Additional detail are provided in the Learning algorithms and hyperparameter optimisation vignette.

hyperparameter_learner

(optional) Any point in the hyperparameter space has a single, scalar, optimisation score value that is a priori unknown. During the optimisation process, the algorithm samples from the hyperparameter space by selecting hyperparameter sets and computing the optimisation score value for one or more bootstraps. For each hyperparameter set the resulting values are distributed around the actual value.
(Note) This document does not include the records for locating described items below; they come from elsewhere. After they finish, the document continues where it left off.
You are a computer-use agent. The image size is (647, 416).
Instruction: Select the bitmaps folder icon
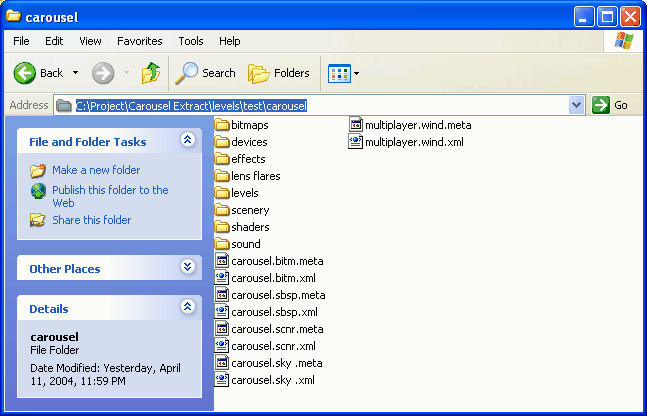coord(222,125)
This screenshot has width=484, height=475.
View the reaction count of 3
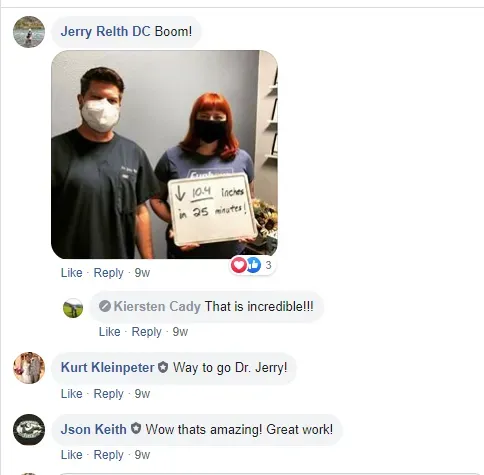point(268,265)
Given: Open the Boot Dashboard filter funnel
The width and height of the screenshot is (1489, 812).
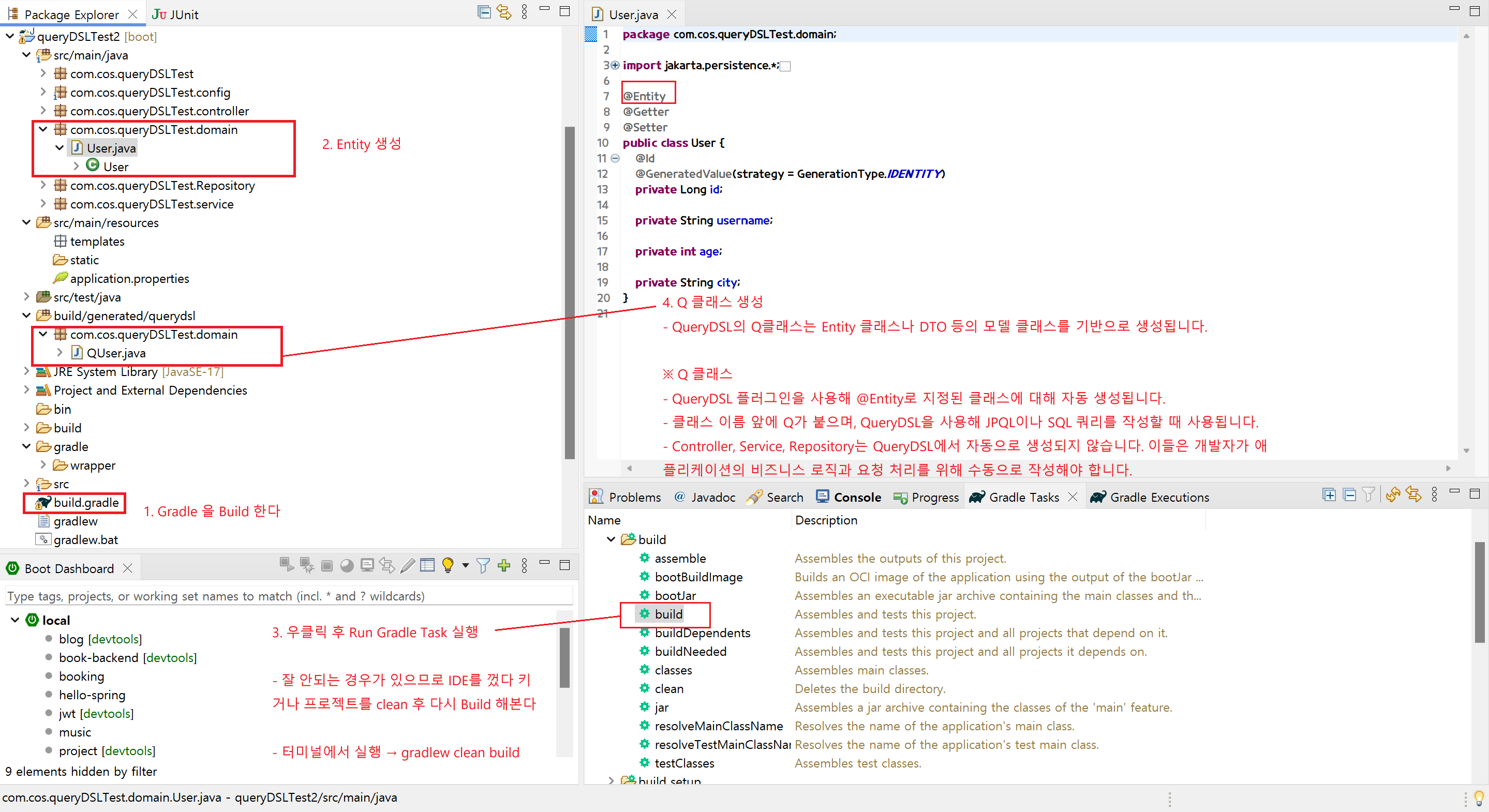Looking at the screenshot, I should (483, 565).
The learner indicated by hyperparameter_learner is then used to infer optimisation score estimates for unsampled parts of the hyperparameter space.

The following models are available:

  • bayesian_additive_regression_trees or bart: Uses Bayesian Additive Regression Trees (Sparapani et al., 2021) for inference. Unlike standard random forests, BART allows for estimating posterior distributions directly and can extrapolate.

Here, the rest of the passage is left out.